● About this task
Even the shortest line counts, so transcribe all the data exactly.

Dataset entries
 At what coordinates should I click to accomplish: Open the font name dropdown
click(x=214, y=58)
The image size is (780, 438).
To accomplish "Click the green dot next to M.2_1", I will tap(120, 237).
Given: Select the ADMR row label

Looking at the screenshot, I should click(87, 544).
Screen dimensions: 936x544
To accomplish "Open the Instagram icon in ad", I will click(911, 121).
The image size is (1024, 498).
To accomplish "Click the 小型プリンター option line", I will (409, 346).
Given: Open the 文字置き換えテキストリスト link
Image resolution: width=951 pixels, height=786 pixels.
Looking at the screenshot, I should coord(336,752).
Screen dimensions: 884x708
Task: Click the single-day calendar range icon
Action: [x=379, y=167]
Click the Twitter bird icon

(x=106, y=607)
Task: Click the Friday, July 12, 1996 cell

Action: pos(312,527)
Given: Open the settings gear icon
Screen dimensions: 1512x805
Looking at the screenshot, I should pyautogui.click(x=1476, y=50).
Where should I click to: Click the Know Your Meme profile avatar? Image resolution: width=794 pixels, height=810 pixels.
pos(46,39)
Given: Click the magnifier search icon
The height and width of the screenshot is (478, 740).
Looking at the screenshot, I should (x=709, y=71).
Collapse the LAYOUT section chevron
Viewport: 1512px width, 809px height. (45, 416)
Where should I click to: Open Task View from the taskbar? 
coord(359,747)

● Response area
 At what coordinates should I click to accomplish: Open the font name dropdown
click(x=214, y=58)
The image size is (780, 438).
To accomplish "Click the green dot next to M.2_1", I will tap(120, 237).
Given: Select the ADMR row label

Looking at the screenshot, I should click(87, 544).
Screen dimensions: 936x544
To accomplish "Open the Instagram icon in ad", I will click(911, 121).
The image size is (1024, 498).
To accomplish "Click the 小型プリンター option line", I will (409, 346).
Given: Open the 文字置き換えテキストリスト link
Image resolution: width=951 pixels, height=786 pixels.
Looking at the screenshot, I should coord(336,752).
Screen dimensions: 884x708
Task: Click the single-day calendar range icon
Action: [x=379, y=167]
Click the Twitter bird icon

(x=106, y=607)
Task: Click the Friday, July 12, 1996 cell

Action: pos(312,527)
Given: Open the settings gear icon
Screen dimensions: 1512x805
Looking at the screenshot, I should pyautogui.click(x=1476, y=50).
Where should I click to: Click the Know Your Meme profile avatar? Image resolution: width=794 pixels, height=810 pixels.
pos(46,39)
Given: Click the magnifier search icon
The height and width of the screenshot is (478, 740).
Looking at the screenshot, I should (x=709, y=71).
Collapse the LAYOUT section chevron
Viewport: 1512px width, 809px height. (45, 416)
Where should I click to: Open Task View from the taskbar? 
coord(359,747)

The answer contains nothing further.